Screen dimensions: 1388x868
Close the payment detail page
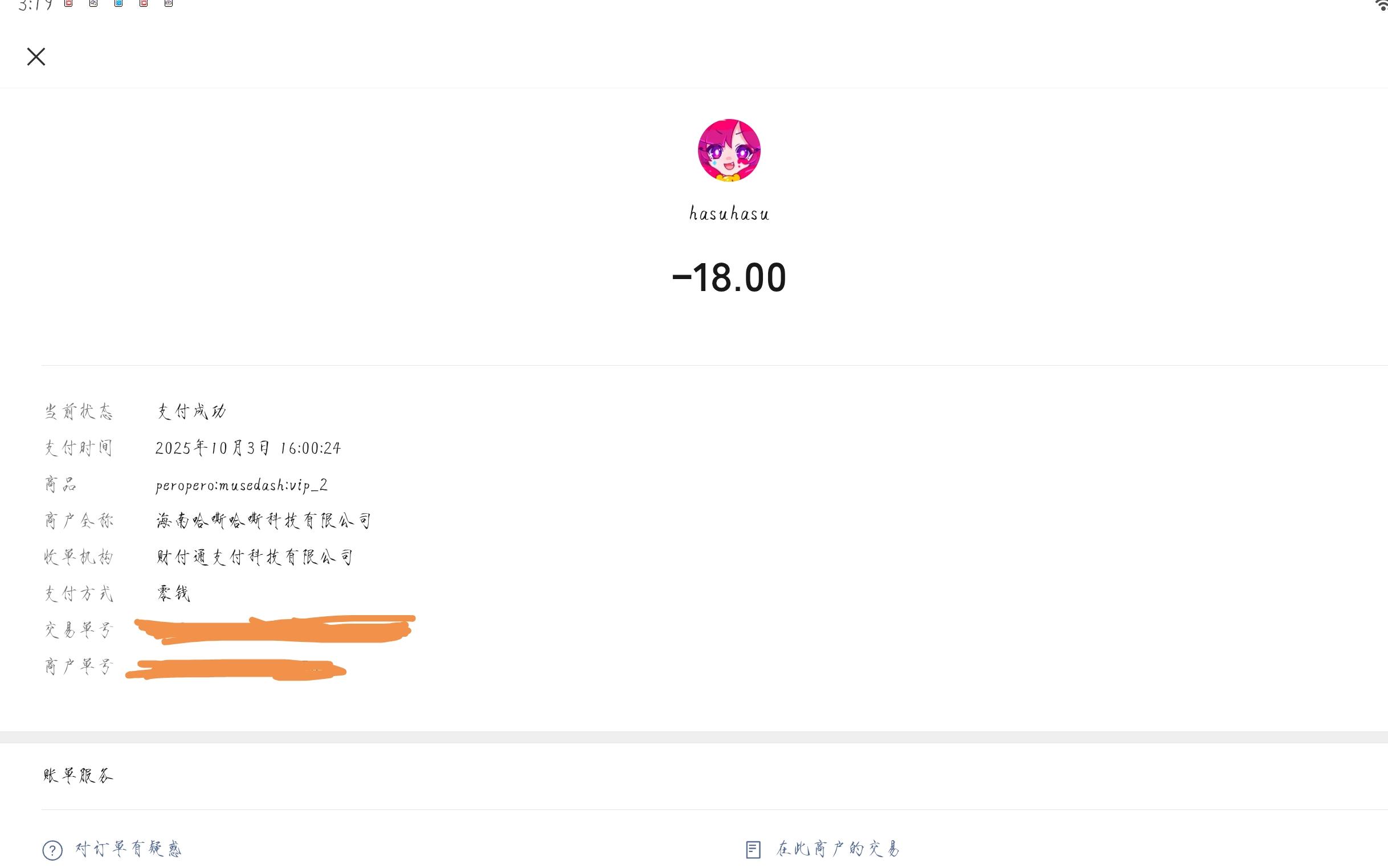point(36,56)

##########

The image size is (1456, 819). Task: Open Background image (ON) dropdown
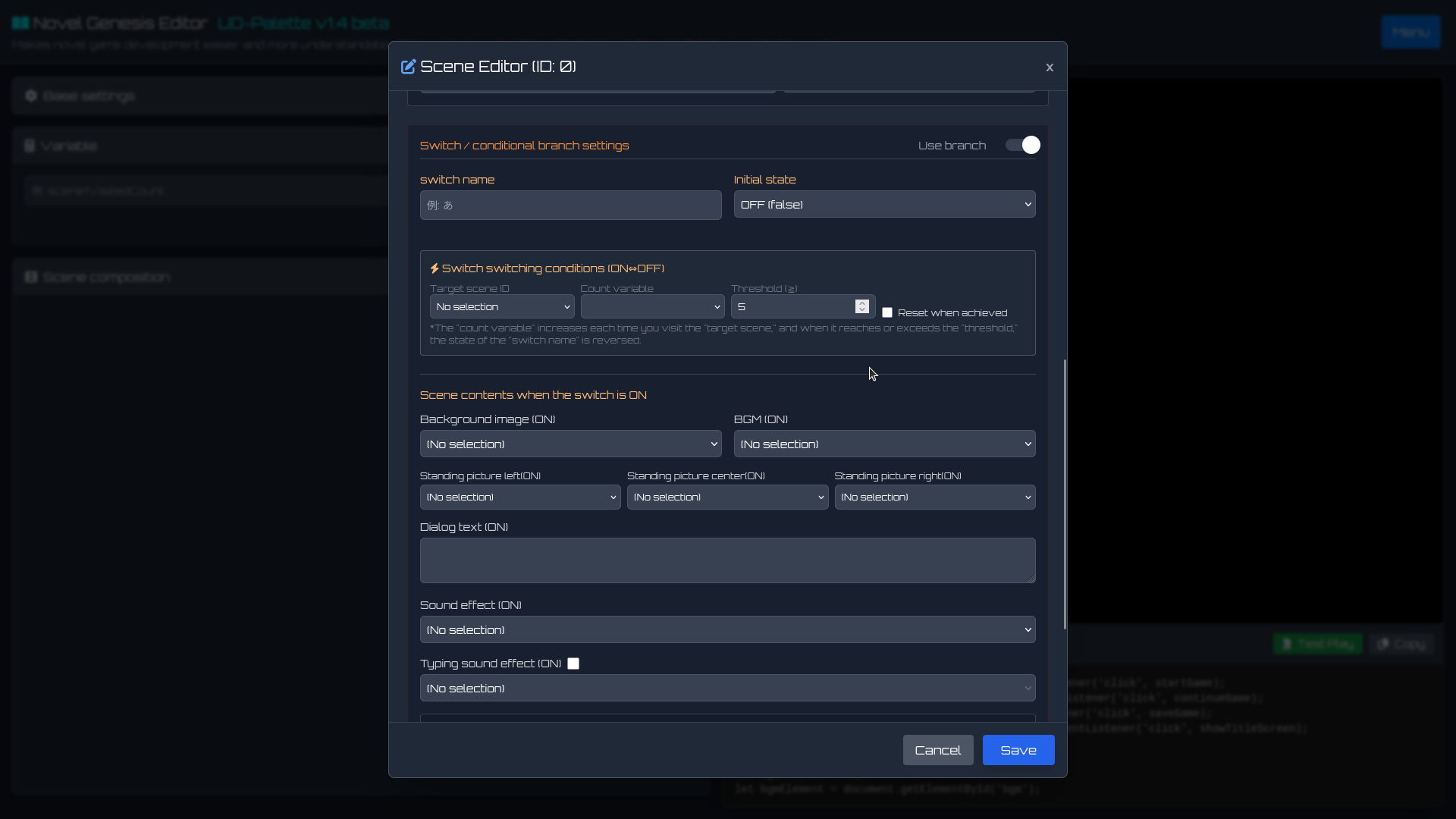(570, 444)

##########

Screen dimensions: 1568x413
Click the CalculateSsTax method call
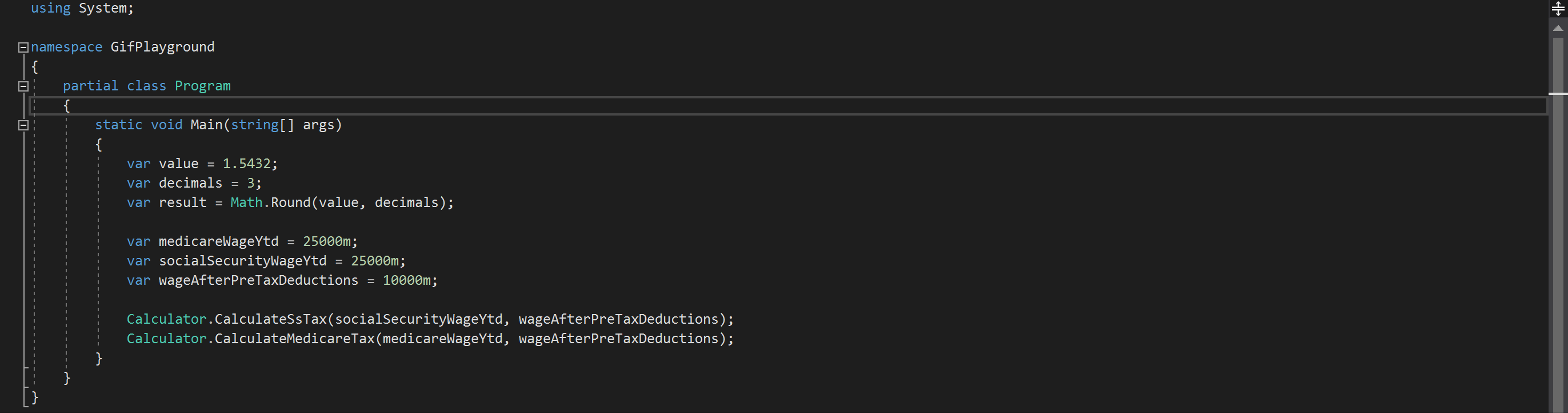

##########

▶ **EXERCISE DESCRIPTION**: Pull out every line from the rows above that contains the word "dimensions", and leave the other lines out.

▶ **RESPONSE**:
Screen dimensions: 1388x868
Screen dimensions: 1568x413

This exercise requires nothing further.